WORK REQUEST:
What is needed is an exact copy of the lines from the line holding "Click the settings" through the end of the material, with no other lines and no pictures.

DATA FOR THE TASK:
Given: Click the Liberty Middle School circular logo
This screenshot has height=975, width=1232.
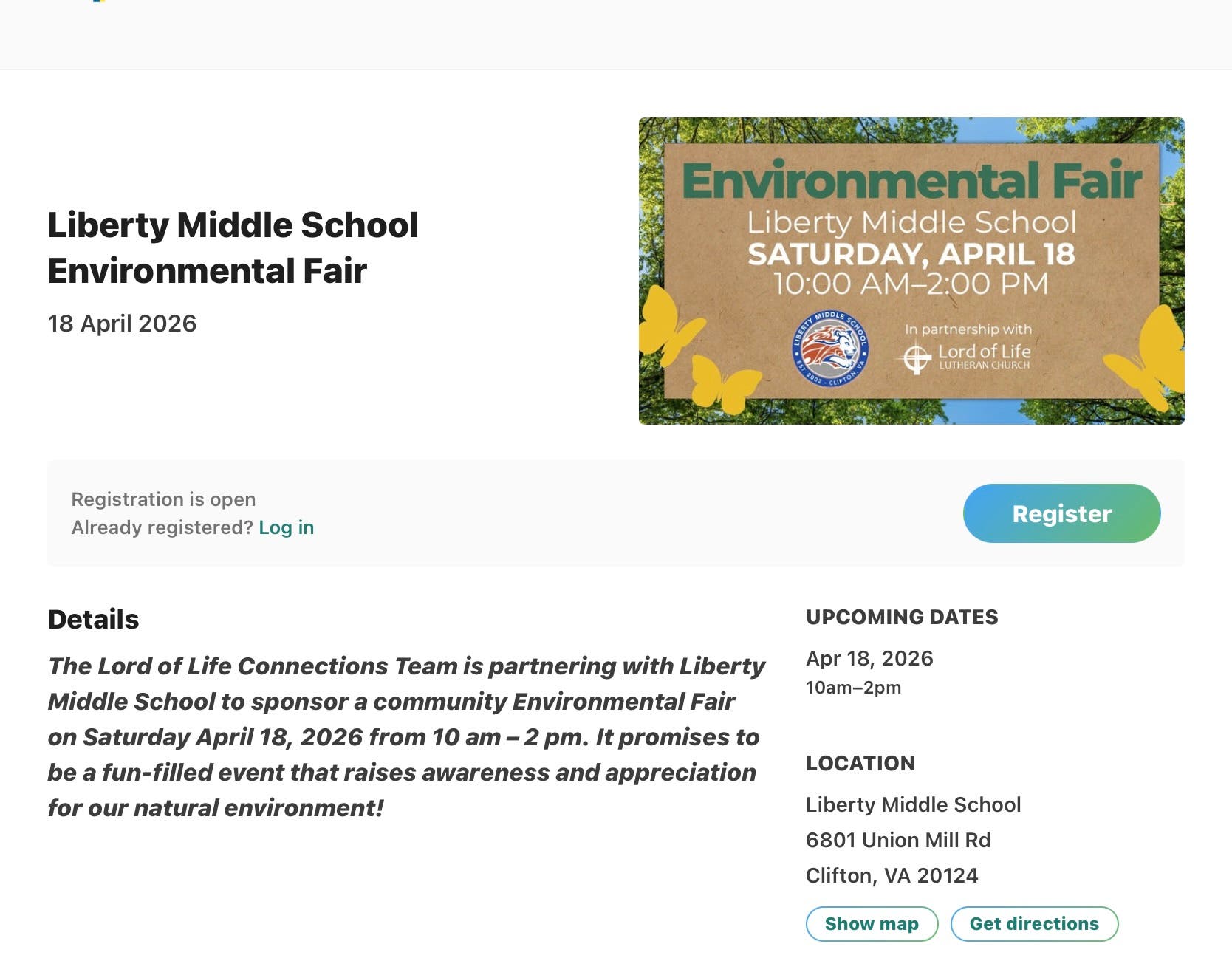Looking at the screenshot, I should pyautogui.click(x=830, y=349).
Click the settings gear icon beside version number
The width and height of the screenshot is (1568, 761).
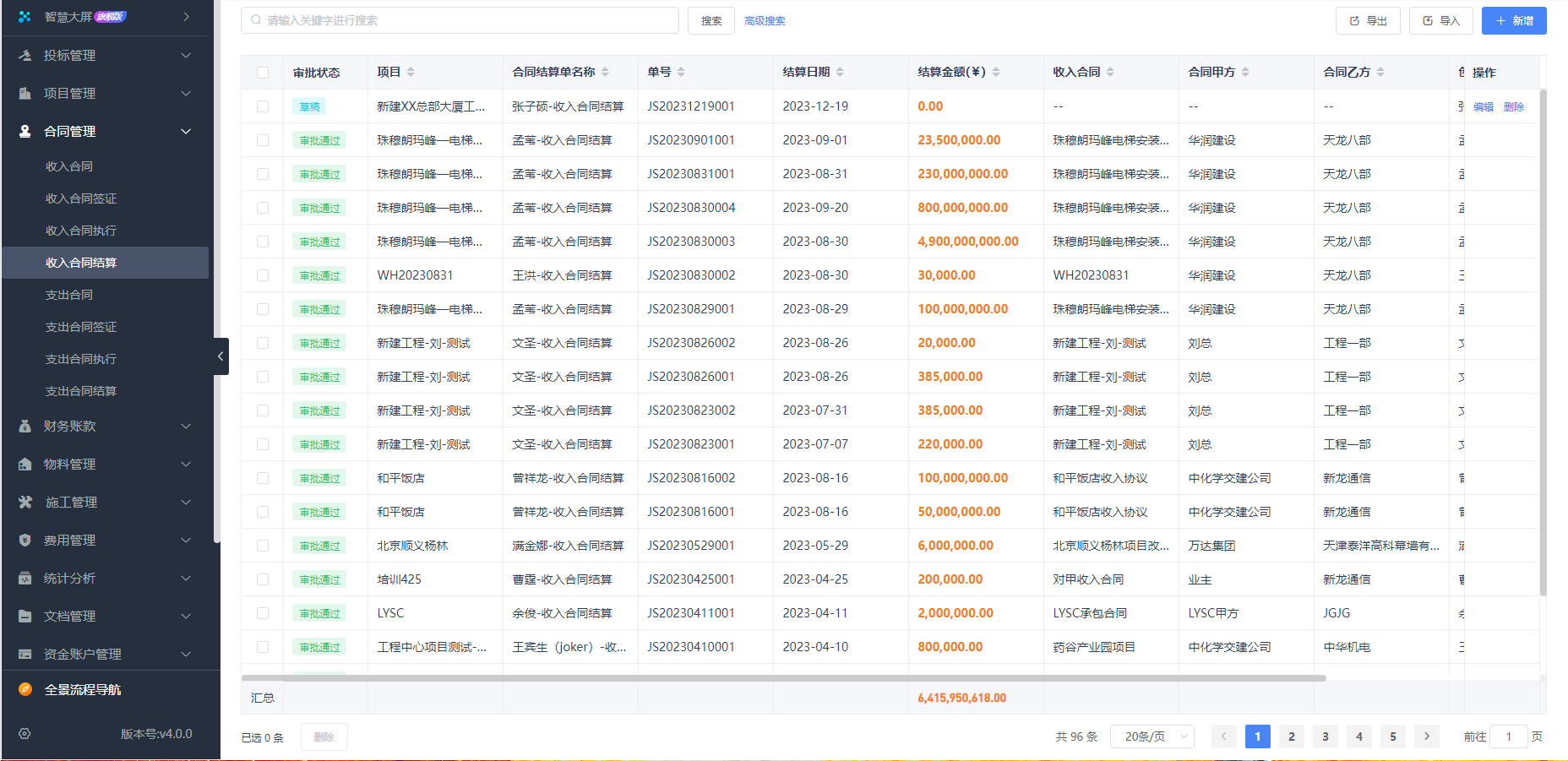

OUTPUT:
Click the settings gear icon beside version number
The width and height of the screenshot is (1568, 761).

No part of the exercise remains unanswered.